• WHAT YOU WILL DO: Copy the items below verbatim, line for line.

• PROVIDED DATA:
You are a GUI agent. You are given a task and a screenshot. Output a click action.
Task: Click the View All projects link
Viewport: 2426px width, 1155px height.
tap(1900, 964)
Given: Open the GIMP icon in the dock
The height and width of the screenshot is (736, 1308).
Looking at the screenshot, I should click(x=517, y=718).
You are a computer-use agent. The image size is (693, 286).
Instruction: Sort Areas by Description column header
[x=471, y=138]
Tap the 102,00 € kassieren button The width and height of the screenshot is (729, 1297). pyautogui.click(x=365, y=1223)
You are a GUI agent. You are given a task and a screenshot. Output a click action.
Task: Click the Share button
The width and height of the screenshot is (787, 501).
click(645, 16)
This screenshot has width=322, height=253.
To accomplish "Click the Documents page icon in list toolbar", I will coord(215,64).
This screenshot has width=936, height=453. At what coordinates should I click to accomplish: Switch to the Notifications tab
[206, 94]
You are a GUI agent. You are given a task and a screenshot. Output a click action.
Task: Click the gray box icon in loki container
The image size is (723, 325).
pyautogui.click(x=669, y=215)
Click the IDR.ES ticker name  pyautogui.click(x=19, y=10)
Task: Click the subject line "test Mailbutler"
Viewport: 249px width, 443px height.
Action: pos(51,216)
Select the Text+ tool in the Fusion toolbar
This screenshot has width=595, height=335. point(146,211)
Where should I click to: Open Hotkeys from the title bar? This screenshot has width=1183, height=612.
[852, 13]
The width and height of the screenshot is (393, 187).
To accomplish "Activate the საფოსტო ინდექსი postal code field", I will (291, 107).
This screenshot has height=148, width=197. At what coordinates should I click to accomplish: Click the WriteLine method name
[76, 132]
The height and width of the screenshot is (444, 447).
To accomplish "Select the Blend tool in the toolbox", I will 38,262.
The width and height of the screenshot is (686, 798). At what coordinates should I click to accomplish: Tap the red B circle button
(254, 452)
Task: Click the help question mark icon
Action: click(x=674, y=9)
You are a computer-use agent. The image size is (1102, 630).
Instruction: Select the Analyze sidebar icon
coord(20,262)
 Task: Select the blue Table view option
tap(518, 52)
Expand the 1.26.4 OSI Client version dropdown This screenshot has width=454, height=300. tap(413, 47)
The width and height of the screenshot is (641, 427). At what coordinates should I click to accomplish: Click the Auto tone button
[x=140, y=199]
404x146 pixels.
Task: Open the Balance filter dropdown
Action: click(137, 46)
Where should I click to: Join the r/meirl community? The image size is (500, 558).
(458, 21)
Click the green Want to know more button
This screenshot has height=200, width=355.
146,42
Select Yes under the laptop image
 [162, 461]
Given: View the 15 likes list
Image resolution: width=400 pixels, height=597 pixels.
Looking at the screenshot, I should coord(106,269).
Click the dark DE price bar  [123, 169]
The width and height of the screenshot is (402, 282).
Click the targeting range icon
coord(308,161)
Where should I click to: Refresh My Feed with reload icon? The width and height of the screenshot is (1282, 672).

• TASK ANSWER:
You are a GUI agent. You are given a task and a screenshot. Output a click action.
Task: Click the View All projects link
Viewport: 2426px width, 1155px height.
tap(1900, 964)
Given: Open the GIMP icon in the dock
The height and width of the screenshot is (736, 1308).
Looking at the screenshot, I should click(x=517, y=718).
You are a computer-use agent. The image size is (693, 286).
Instruction: Sort Areas by Description column header
[x=471, y=138]
Tap the 102,00 € kassieren button The width and height of the screenshot is (729, 1297). pyautogui.click(x=365, y=1223)
You are a GUI agent. You are given a task and a screenshot. Output a click action.
Task: Click the Share button
The width and height of the screenshot is (787, 501).
click(645, 16)
This screenshot has width=322, height=253.
To accomplish "Click the Documents page icon in list toolbar", I will coord(215,64).
This screenshot has width=936, height=453. At what coordinates should I click to accomplish: Switch to the Notifications tab
[206, 94]
You are a GUI agent. You are given a task and a screenshot. Output a click action.
Task: Click the gray box icon in loki container
The image size is (723, 325).
pyautogui.click(x=669, y=215)
Click the IDR.ES ticker name  pyautogui.click(x=19, y=10)
Task: Click the subject line "test Mailbutler"
Viewport: 249px width, 443px height.
Action: pos(51,216)
Select the Text+ tool in the Fusion toolbar
This screenshot has width=595, height=335. point(146,211)
Where should I click to: Open Hotkeys from the title bar? This screenshot has width=1183, height=612.
[852, 13]
The width and height of the screenshot is (393, 187).
To accomplish "Activate the საფოსტო ინდექსი postal code field", I will (291, 107).
This screenshot has height=148, width=197. At what coordinates should I click to accomplish: Click the WriteLine method name
[76, 132]
The height and width of the screenshot is (444, 447).
To accomplish "Select the Blend tool in the toolbox", I will 38,262.
The width and height of the screenshot is (686, 798). At what coordinates should I click to accomplish: Tap the red B circle button
(254, 452)
Task: Click the help question mark icon
Action: click(x=674, y=9)
You are a computer-use agent. The image size is (1102, 630).
Instruction: Select the Analyze sidebar icon
coord(20,262)
 Task: Select the blue Table view option
tap(518, 52)
Expand the 1.26.4 OSI Client version dropdown This screenshot has width=454, height=300. tap(413, 47)
The width and height of the screenshot is (641, 427). At what coordinates should I click to accomplish: Click the Auto tone button
[x=140, y=199]
404x146 pixels.
Task: Open the Balance filter dropdown
Action: click(137, 46)
Where should I click to: Join the r/meirl community? The image size is (500, 558).
(458, 21)
Click the green Want to know more button
This screenshot has height=200, width=355.
146,42
Select Yes under the laptop image
 [162, 461]
Given: View the 15 likes list
Image resolution: width=400 pixels, height=597 pixels.
Looking at the screenshot, I should coord(106,269).
Click the dark DE price bar  [123, 169]
The width and height of the screenshot is (402, 282).
Click the targeting range icon
coord(308,161)
Where should I click to: Refresh My Feed with reload icon? The width and height of the screenshot is (1282, 672).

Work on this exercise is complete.